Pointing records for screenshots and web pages
■ ■ ■ ■

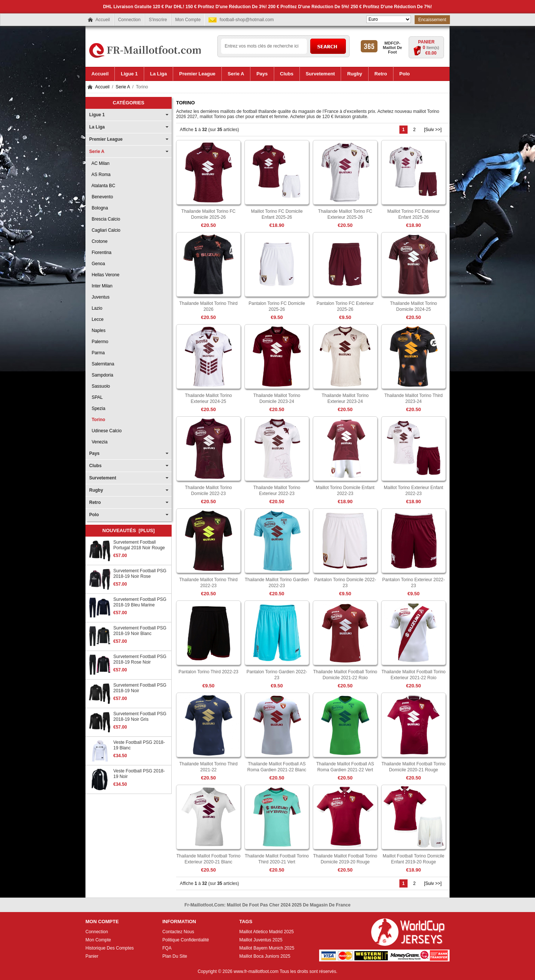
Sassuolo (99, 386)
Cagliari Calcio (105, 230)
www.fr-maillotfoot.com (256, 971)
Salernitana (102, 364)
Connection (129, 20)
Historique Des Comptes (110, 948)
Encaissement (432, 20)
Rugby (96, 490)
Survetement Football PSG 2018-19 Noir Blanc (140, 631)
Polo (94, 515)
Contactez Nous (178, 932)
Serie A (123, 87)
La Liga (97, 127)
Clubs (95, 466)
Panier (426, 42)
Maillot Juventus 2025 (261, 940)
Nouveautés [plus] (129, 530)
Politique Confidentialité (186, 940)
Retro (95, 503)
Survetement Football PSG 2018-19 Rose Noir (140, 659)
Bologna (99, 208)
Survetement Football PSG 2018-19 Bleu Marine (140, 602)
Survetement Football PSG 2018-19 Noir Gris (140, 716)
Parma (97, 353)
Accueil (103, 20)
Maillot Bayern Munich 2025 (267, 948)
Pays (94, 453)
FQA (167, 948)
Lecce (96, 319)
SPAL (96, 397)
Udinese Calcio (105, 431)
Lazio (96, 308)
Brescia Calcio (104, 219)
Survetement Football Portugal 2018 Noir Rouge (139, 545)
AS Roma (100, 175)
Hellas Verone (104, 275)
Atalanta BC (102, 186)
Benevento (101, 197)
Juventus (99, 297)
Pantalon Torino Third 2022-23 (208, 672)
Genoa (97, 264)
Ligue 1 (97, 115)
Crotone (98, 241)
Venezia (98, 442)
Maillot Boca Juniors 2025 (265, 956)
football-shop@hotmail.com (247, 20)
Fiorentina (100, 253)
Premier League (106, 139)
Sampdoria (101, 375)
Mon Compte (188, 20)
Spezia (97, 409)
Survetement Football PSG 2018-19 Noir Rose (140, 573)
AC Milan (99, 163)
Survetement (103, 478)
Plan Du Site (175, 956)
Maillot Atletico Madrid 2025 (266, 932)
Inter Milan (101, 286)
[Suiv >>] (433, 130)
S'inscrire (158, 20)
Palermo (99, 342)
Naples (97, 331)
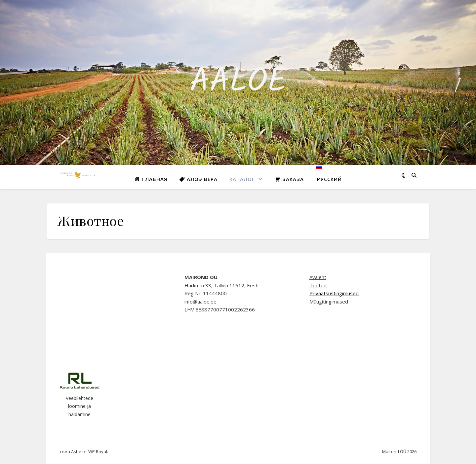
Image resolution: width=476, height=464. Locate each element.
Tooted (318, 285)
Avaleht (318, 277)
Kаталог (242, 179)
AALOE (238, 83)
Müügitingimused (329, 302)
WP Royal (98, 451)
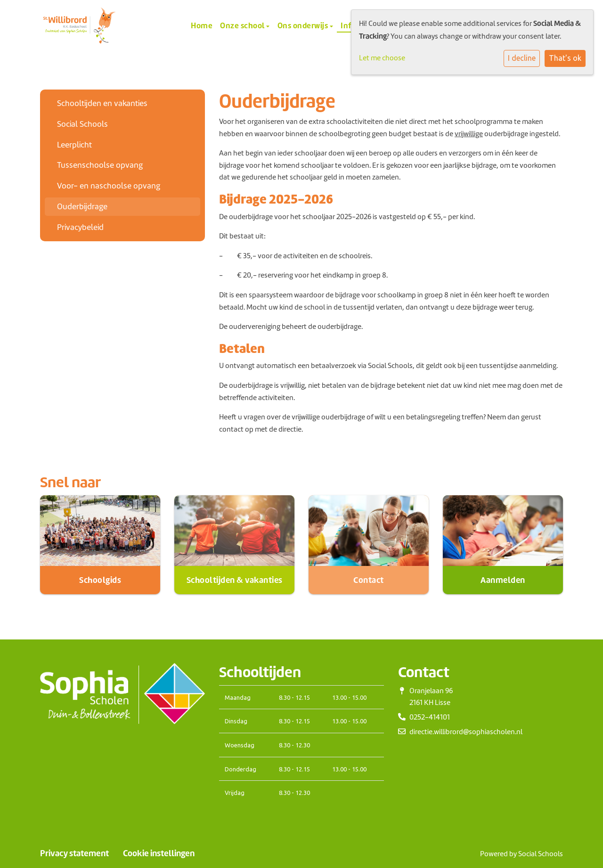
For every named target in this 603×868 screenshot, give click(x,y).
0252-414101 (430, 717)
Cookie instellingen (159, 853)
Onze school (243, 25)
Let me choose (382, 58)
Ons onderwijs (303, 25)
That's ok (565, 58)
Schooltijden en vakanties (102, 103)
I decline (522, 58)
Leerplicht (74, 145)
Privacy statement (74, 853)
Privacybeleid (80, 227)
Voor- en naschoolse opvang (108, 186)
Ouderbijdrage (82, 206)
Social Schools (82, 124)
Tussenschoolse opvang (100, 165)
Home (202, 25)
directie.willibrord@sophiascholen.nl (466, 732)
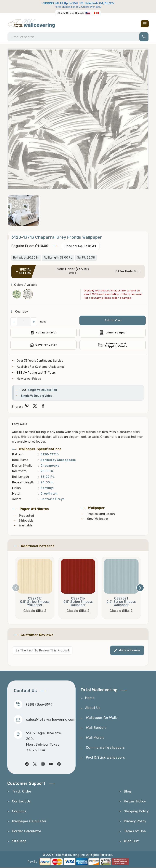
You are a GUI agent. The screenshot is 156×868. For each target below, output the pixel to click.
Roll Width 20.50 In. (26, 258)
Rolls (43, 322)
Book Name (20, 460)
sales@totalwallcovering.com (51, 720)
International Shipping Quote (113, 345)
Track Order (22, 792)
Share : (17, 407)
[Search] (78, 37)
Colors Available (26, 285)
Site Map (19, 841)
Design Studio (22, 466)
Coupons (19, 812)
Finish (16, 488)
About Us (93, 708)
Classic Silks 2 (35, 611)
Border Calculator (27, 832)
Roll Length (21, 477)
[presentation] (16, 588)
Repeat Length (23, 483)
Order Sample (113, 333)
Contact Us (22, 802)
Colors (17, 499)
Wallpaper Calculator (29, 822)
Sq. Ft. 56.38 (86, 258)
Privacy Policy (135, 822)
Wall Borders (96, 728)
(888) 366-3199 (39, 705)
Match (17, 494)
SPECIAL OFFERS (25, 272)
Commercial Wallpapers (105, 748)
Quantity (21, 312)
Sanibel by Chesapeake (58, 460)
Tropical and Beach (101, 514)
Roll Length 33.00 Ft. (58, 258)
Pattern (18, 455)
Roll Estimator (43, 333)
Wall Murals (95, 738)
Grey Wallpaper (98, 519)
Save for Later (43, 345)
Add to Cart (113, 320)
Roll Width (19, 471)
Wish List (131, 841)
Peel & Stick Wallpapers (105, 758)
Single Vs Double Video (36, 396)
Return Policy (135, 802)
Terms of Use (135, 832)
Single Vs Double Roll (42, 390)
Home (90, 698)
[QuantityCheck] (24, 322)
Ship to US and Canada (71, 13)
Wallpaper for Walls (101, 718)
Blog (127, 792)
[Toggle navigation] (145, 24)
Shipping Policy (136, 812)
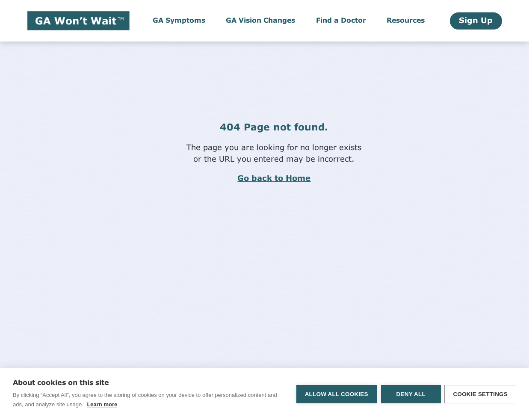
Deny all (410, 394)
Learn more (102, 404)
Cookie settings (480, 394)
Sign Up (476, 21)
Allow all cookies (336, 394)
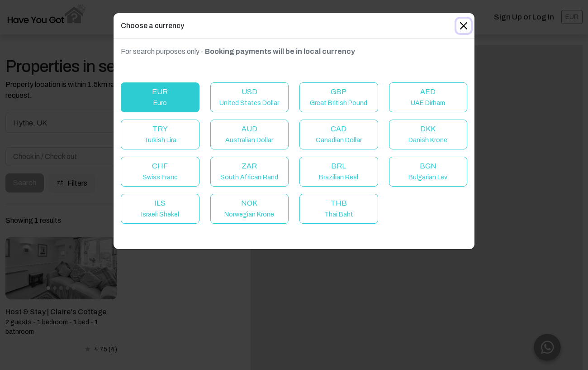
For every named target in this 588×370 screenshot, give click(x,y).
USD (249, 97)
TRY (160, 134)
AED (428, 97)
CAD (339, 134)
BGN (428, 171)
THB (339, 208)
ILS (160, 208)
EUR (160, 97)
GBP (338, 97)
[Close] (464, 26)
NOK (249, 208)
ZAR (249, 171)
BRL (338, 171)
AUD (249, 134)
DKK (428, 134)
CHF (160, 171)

■ ■ ■ ■

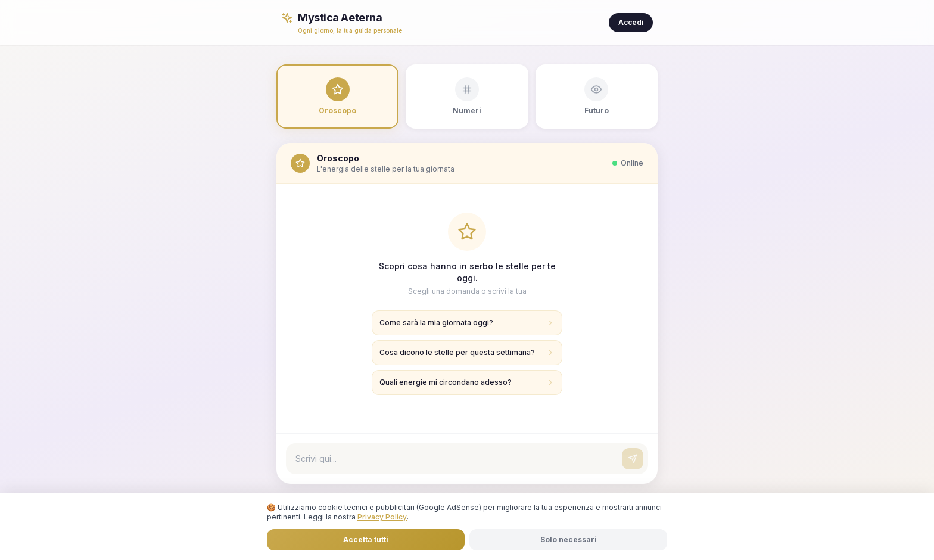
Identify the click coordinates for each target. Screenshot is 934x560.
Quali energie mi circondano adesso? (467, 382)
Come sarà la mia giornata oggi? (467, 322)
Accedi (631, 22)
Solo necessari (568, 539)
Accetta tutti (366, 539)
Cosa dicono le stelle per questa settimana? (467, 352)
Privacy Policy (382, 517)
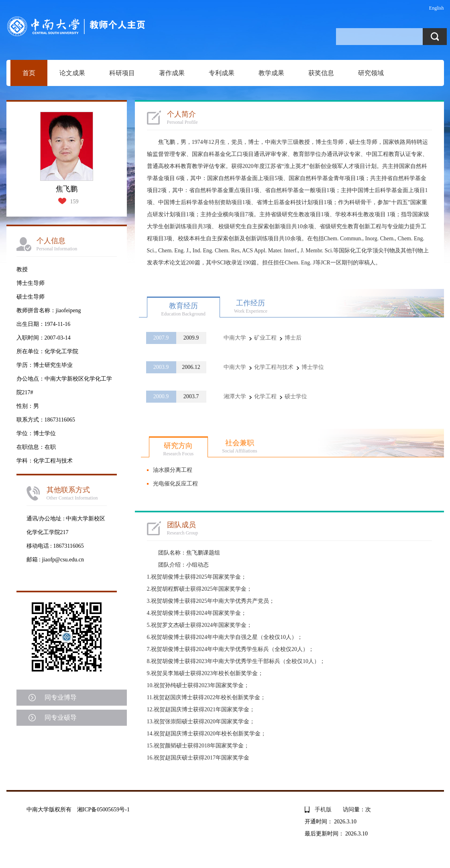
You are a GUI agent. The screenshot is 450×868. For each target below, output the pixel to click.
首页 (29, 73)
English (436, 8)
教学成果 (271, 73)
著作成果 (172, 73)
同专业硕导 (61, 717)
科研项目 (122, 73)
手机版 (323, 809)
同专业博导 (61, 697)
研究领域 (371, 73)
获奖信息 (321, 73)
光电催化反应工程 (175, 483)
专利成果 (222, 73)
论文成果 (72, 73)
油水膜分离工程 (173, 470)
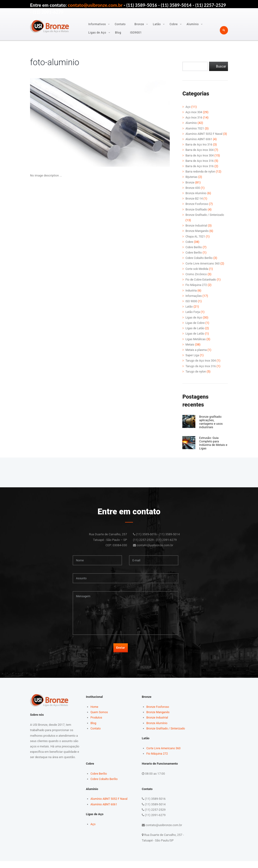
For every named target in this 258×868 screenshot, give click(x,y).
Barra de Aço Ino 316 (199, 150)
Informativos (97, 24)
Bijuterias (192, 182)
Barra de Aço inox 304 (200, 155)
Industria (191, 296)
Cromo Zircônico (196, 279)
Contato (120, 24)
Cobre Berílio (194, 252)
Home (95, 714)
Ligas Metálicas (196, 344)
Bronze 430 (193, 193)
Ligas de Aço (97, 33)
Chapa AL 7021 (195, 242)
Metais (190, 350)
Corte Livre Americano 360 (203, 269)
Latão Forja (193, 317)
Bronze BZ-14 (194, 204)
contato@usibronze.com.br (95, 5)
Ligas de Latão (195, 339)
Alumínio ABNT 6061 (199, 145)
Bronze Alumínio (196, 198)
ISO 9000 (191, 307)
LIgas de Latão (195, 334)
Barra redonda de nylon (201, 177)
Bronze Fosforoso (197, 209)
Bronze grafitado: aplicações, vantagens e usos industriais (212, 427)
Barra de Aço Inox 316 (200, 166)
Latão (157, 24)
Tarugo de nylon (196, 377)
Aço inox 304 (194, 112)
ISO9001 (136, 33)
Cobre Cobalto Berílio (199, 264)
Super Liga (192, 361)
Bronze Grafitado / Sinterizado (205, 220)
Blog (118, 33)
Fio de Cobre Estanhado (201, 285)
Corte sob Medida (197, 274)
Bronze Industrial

■ ■ ■ ■

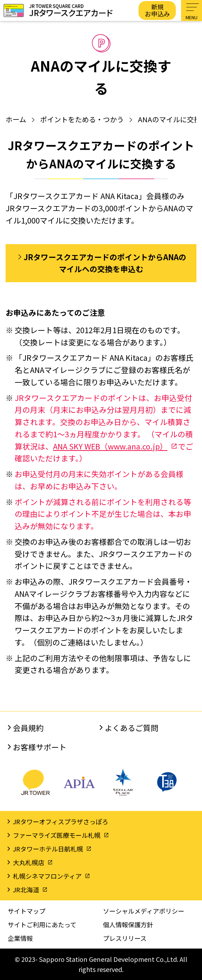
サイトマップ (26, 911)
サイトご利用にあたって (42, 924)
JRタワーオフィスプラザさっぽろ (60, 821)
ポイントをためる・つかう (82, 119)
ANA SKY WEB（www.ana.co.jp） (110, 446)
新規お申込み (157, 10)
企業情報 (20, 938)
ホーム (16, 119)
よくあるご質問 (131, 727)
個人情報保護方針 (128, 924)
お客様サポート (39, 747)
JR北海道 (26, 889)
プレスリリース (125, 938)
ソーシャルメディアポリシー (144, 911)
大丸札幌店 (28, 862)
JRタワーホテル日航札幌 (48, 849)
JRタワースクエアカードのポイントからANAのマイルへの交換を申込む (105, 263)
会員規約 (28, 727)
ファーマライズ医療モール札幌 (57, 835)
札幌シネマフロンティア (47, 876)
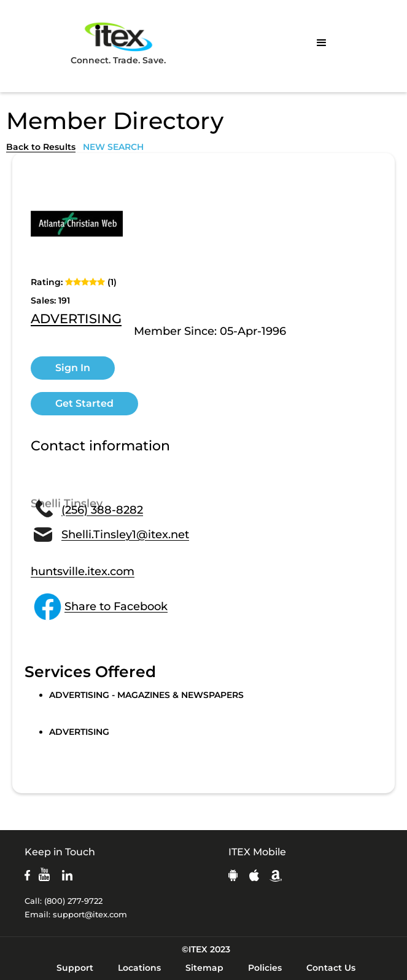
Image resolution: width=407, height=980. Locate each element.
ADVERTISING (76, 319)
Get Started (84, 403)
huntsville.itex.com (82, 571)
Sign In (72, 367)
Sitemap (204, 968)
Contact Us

■ ■ ■ ■

__WORK INSTRUCTIONS__
Render a stretch of the items above as a numbered list. Begin at the line that has "Image resolution: width=476, height=464." and stop after the line that has "sales@totalwallcovering.com (51, 720)", skipping blank lines and leaving the pictures out.

__RESULT OF THIS EXERCISE__
1. Image resolution: width=476, height=464. Locate each element.
2. Tooted (318, 285)
3. Avaleht (318, 277)
4. Kаталог (242, 179)
5. AALOE (238, 83)
6. Müügitingimused (329, 302)
7. WP Royal (98, 451)
8. For every named target in this 603×868 screenshot, give click(x,y).
9. 0252-414101 (430, 717)
10. Cookie instellingen (159, 853)
11. Onze school (243, 25)
12. Let me choose (382, 58)
13. Ons onderwijs (303, 25)
14. That's ok (565, 58)
15. Schooltijden en vakanties (102, 103)
16. I decline (522, 58)
17. Leerplicht (74, 145)
18. Privacy statement (74, 853)
19. Privacybeleid (80, 227)
20. Voor- en naschoolse opvang (108, 186)
21. Ouderbijdrage (82, 206)
22. Social Schools (82, 124)
23. Tussenschoolse opvang (100, 165)
24. Home (202, 25)
25. directie.willibrord@sophiascholen.nl (466, 732)
26. You are a GUI agent. The screenshot is 156×868. For each target below, output the pixel to click.
27. Roll Width 20.50 In. (26, 258)
28. Rolls (43, 322)
29. Book Name (20, 460)
30. sales@totalwallcovering.com (51, 720)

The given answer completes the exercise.